Luckily, we were only a few kilometres outside of Orange so we didn’t have to wait that long. Fortunately, there were only a few spots of rain, and the roadside break allowed us a few minutes to think about the rest of the day, and for me to take a few photographs of some nearby paddocks.

Canola in the field, between Orange and Wellington.

But it did slow down our departure time, as we thought it was wise to head back into Orange to organise a replacement tyre. While we waited for the replacement, we sat in the carpark of Bridgestone Tyres, and enjoyed our lunch. This travel lark is pretty glamorous, eh?

We had only a couple of signioficant plans for the day, as we transitioned from Orange to Mudgee. I had a plan to call in a visit from colleagues at the ABC in Orange, and later in the day, we had plans to visit the historic town of Gulgong, and to visit the caves at Wellington.

Stupidly, we hadn’t counted on the caves being subject to social distancing, and therefore hadn’t booked a tour. Though we weren’t able to go inside the caves themselves we were able to go on a self-guided tour of the fossils trail in the nearby paddock and camping ground.

Fossils at Wellington Caves, NSW
Fossils at Wellington Caves, NSW

Neither of us had an idea the area was once part of an ocean sea-bed. It was enoyable and fascinating to do the walk and to reflect on how different the landscape of the nearby paddocks would have once been. The self-guided tour took about half-an-hour.

The break at the Wellington Caves also afforded us a moment for a “chocolate break” (a hot chocolate for Sue, and a chocolate Paddle Pop for me). We also ran into someone from our collective pasts, as he had previously worked in the area of rural/regional public relations. Small world, eh?

Our next stop was the historic town of Gulgong. Gulgong is famous as a place where the poet, Henry Lawson once lived, and which was portrayed (along with Lawson) on the Australian ten dollar note. In contrast to many towns and cities these days which are designed on a grid-system, the streets of Gulgong are windy and off-centre. The design of the town probably reflects the contours of the land. and the buildings have a nineteenth century vibe about them.

Gulgong, NSW
Gulgong, NSW

Though the town has a definite “tourist vibe” about it, the town still has a “locals vibe” about it, too. We both agreed it was well worth the slight diversion on our trip to Mudgee.

Ten Dollar Town Motel at Gulgong, NSW
Ten Dollar Town Motel at Gulgong, NSW

We’re spending the next couple of days in the area, with plans for further sight-seeing (including visits to the other nearby historic towns of Sofala and Hill End) as well as some wine and food tourism also.

4 thoughts on “Roadside Stop

  1. Hello James,
    Very interesting to read about your tour around NSW.
    Hill End would be great to visit.

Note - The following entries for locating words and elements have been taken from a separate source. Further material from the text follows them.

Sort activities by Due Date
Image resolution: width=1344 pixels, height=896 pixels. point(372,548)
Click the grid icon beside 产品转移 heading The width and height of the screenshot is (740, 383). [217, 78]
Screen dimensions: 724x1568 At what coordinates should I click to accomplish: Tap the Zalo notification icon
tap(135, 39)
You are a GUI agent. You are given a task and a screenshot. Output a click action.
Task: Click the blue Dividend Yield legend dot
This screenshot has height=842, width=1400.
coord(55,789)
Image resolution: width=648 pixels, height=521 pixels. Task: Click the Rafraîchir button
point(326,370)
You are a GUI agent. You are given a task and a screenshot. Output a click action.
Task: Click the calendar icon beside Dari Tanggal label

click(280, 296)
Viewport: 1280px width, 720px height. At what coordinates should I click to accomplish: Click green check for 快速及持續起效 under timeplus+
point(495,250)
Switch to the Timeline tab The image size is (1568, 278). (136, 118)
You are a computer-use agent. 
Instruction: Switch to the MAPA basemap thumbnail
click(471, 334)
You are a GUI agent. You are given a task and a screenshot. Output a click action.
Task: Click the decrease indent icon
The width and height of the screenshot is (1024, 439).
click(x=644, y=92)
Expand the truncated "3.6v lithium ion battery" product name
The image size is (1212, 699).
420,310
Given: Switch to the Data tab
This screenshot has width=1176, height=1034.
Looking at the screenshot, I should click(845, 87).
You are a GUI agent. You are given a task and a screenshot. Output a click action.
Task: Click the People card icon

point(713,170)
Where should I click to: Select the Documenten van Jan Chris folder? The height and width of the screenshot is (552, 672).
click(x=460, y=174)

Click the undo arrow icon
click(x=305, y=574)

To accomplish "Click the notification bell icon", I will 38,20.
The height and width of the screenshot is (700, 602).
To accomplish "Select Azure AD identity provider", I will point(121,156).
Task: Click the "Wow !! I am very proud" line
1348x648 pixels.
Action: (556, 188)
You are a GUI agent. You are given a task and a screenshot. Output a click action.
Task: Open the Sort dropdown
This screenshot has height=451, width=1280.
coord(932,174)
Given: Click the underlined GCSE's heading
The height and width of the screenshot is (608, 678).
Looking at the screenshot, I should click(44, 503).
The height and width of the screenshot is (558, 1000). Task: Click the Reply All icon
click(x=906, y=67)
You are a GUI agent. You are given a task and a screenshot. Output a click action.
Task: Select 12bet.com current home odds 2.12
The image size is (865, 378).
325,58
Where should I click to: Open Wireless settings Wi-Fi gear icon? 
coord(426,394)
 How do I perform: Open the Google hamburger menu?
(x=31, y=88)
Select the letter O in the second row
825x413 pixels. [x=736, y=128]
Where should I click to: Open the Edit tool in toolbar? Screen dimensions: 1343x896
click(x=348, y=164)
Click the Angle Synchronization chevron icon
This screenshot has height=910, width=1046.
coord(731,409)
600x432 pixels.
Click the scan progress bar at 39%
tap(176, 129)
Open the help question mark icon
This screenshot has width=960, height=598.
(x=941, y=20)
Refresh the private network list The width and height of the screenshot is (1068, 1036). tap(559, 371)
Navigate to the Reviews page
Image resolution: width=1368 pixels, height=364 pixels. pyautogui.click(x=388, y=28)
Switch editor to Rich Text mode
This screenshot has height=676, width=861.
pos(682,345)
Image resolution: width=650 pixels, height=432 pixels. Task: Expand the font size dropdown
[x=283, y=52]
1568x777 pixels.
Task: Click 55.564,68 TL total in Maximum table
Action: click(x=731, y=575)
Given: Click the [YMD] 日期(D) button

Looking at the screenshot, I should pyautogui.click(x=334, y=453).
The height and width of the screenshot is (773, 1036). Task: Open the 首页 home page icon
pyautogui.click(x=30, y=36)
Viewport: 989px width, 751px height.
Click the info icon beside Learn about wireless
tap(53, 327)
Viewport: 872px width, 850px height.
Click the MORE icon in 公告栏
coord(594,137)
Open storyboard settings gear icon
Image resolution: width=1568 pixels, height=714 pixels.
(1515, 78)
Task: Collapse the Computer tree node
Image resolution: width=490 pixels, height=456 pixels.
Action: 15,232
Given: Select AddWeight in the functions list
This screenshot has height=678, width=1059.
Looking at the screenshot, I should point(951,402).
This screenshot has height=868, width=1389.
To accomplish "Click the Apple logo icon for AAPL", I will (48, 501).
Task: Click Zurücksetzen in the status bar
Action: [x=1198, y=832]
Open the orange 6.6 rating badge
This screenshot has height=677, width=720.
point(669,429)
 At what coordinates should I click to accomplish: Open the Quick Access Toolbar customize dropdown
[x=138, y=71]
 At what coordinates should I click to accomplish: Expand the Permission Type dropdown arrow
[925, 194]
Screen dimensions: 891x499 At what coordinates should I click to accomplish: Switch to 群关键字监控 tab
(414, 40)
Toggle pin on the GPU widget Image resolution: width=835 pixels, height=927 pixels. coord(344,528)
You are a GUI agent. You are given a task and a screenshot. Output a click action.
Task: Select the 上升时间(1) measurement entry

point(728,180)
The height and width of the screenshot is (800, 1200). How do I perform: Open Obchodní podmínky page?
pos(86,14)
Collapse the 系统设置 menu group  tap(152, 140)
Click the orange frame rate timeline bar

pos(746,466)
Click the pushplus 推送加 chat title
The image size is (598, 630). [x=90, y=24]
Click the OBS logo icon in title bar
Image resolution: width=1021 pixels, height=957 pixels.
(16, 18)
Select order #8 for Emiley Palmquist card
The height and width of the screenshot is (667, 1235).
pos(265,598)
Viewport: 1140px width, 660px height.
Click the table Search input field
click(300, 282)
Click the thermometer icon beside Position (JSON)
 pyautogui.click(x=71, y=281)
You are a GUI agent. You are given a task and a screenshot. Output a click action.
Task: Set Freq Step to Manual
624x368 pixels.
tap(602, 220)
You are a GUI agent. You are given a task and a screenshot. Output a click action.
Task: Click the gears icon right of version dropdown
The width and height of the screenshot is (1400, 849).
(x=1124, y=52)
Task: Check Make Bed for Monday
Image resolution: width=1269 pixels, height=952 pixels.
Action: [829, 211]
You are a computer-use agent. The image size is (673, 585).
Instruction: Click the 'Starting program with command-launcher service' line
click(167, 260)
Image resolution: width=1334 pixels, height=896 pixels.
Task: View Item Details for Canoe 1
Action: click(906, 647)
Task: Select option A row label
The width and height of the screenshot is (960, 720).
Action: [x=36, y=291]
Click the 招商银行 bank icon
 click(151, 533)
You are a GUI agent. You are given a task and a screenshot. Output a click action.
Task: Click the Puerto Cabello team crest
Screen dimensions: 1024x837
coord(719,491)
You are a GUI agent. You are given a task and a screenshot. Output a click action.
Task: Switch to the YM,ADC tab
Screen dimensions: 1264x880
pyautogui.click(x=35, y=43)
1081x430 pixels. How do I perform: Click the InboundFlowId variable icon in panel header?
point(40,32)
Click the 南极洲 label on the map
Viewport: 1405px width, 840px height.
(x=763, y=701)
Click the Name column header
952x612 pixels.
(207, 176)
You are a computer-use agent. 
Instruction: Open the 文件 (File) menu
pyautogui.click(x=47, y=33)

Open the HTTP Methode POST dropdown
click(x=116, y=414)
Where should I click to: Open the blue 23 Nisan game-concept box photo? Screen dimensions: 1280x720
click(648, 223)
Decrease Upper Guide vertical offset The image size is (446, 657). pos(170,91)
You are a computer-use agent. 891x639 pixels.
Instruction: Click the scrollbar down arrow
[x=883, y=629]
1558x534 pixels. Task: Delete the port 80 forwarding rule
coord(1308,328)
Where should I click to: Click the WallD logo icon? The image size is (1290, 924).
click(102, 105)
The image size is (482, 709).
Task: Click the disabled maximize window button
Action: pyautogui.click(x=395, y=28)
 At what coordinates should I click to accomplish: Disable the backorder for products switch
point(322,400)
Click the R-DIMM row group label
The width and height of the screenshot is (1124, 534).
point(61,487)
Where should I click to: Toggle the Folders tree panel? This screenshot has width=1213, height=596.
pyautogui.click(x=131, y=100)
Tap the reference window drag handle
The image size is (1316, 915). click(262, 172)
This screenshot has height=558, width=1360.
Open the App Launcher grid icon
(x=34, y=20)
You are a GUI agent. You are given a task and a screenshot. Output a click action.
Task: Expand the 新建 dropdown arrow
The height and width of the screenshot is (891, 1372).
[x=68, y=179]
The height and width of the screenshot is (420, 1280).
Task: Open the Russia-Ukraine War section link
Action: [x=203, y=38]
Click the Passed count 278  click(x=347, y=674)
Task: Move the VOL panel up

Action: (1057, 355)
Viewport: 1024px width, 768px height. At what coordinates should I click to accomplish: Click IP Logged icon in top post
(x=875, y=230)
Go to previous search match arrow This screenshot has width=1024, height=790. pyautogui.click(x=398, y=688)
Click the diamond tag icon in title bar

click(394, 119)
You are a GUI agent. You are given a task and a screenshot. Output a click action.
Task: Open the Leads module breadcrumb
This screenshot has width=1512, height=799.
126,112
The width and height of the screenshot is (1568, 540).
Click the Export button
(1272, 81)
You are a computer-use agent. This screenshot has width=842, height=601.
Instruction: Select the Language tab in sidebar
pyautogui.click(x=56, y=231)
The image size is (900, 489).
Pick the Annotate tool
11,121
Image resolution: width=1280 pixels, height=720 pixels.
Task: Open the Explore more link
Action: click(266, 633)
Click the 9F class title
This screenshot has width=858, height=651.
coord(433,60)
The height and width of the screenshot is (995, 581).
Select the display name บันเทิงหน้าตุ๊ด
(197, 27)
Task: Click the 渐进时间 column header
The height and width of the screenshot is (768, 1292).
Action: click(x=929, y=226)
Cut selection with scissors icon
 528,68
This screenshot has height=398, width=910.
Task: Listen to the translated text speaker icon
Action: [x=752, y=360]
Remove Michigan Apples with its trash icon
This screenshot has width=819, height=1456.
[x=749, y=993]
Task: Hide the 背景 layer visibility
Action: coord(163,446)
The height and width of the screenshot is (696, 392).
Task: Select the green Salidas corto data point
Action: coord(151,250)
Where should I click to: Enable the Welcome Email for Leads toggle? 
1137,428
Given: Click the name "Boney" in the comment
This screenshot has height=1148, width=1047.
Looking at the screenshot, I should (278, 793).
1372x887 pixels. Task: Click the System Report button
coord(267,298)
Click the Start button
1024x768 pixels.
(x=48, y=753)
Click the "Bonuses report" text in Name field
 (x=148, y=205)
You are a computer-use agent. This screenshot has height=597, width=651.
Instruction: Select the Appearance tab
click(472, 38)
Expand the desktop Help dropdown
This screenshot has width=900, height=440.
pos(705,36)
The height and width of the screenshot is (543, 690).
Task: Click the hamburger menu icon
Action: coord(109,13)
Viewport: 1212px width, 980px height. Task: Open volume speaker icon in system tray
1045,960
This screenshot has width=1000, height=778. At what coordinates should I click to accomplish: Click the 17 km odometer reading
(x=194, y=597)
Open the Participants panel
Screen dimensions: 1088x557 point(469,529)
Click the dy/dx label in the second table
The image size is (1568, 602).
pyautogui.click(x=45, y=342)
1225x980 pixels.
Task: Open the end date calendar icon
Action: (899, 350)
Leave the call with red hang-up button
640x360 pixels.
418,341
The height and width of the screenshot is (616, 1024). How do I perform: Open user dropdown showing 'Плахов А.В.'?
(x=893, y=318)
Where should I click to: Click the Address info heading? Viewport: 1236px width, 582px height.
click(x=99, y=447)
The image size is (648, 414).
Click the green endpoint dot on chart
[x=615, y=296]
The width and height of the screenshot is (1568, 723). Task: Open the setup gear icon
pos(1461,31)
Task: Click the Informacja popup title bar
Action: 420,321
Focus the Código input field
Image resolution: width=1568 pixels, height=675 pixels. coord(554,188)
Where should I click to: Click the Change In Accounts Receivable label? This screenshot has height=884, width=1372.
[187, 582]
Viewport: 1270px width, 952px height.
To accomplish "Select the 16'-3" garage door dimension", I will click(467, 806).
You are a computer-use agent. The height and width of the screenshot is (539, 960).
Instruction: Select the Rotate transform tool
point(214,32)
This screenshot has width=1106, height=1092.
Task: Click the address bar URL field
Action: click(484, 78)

Never been but there is a painting of Hill End by Russell Drysdale in the collection of Geelong Gallery where I am a volunteer guide.
    Drysdale was educated at Geelong Grammar. He and fellow artist, Donald Friend visited Hill End in 1947. He took photos and made sketches and completed his painting back in his Sydney studio in 1948.
    Apparently in it’s heyday as a gold mining town in the 1870’s, Hill End had a population of around 8,000. In the late 1940’s an artists colony was established there. Not sure what’s left now but would be intriguing to explore.
    Safe travels and continue to enjoy your tour.

    1. Thanks Rod. We visited there today, and there was a lot of information about the artists visiting. That included some images right in front of the buildings still evident today. There was an interesting fact the town’s population actually peaked at 30,000, making it the largest inland city in NSW.

      1. Well, a population of 30,000! That’s certainly a way lot more than 8,000. Don’t recall where I got that figure from. Will have to amend my notes before I include that painting in my gallery tour again.

  2. I’ve always thought the layout of Gulgong might have been a result of its gold-mining past – as with Sofala and Hill End, for that matter. Binalong (south of Yass) has a similar feel.